One experience that stands out? When a high school student “reflected on a walk she took with classmates where she was able to tell them all of the stores they were passing and the street intersections they were approaching,” Gaztambide said. “Her friends had never seen anything like it!”
The social impact GoodMaps provides is also not going unnoticed by larger scale tech companies. Intel conducted a worldwide search for an accessible navigation partner for the Olympic and Paralympic Games and selected GoodMaps due to the technology, vision and alignment with Intel’s own priorities and values. “I suspect that Intel entered that process expecting to go with one of the larger and more established names, but I was immensely proud that they recognized the audacity of our mission and the talent of our team,” said Gaztambide.
As part of that partnership, GoodMaps is aiming to map every Olympic and Paralympic games through 2028 and are working closely with Intel’s engineering teams to utilize and integrate their technology throughout the GoodMaps organization.
Gaztambide admits that when it comes to success as an entrepreneur, there is no perfect formula and that it comes down to a combination of education, support and luck. However he would also add to that another important factor: soft skills. Specifically, curiosity, relentlessness, communication, and perseverance.
“There is no road to success in entrepreneurship without a deep drive to figure something else out that no one has figured out,” said Gaztambide. And that must be coupled with “the fortitude to put up with all of the junk that will get thrown your way.”
When asked if he could go back and do one thing differently on this entrepreneurial journey, Gaztambide said he would make mental health training an integral part of leading a young organization, providing mental health support to the same degree that support is provided for cap table management, fundraising, and product-market fit. “We do no favors to entrepreneurs with they way we glorify their achievements or castigate their failures,” said Gaztambide.
Jose Gaztambide is the Founder and CEO of GoodMaps and formerly served as COO of Interapt.
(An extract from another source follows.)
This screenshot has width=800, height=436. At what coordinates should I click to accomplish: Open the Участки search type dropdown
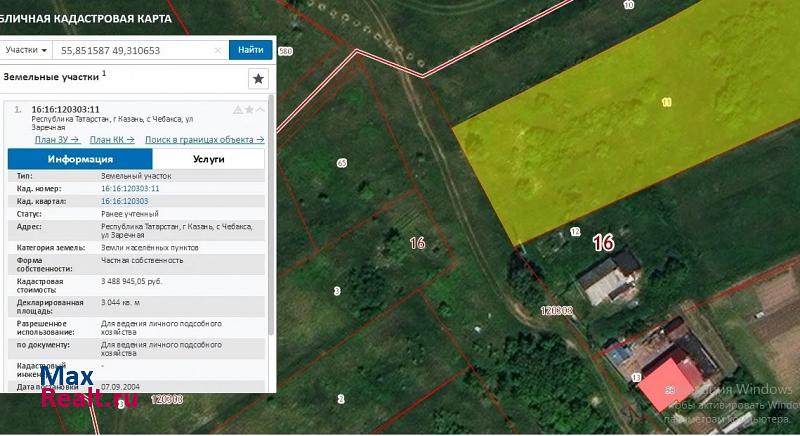coord(27,50)
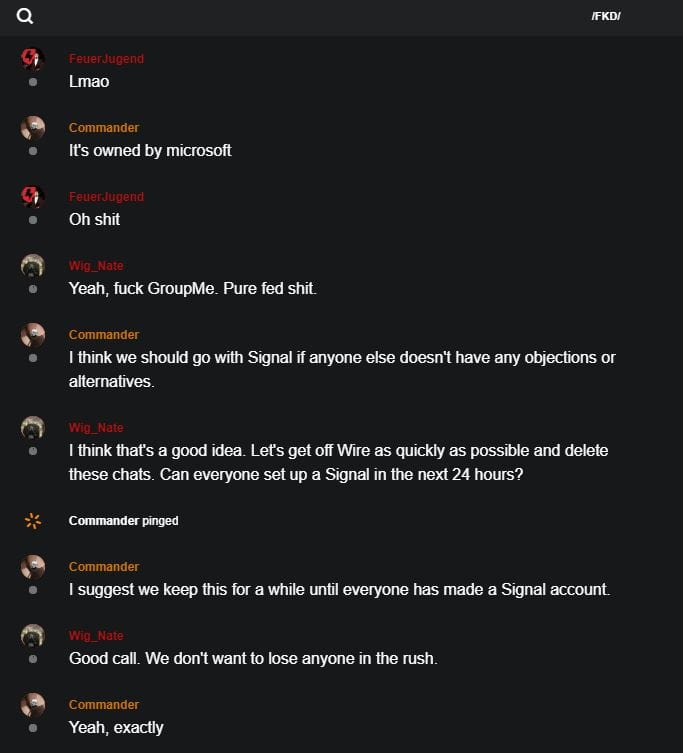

His previous experience includes time spent structuring and launching Social Impact Bonds at Quantified Ventures in Washington, DC and consultanting for McKinsey & Company.
Jose has an MBA from Cornell University where he was a Roy H Park Leadership Fellow, and served as a Peace Corps Volunteer in Honduras, focusing on business development and supporting local entrepreneurs. Jose began his career at CEMEX USA as a strategic planning analyst.
Jose has swum the English Channel and Alcatraz without a wetsuit, and traveled cross-country on a self-supported cycling trip. Jose lives in Louisville, KY with his wife Katherine, his son Emiliano, and their dog, Magi, and is an avid baseball fan.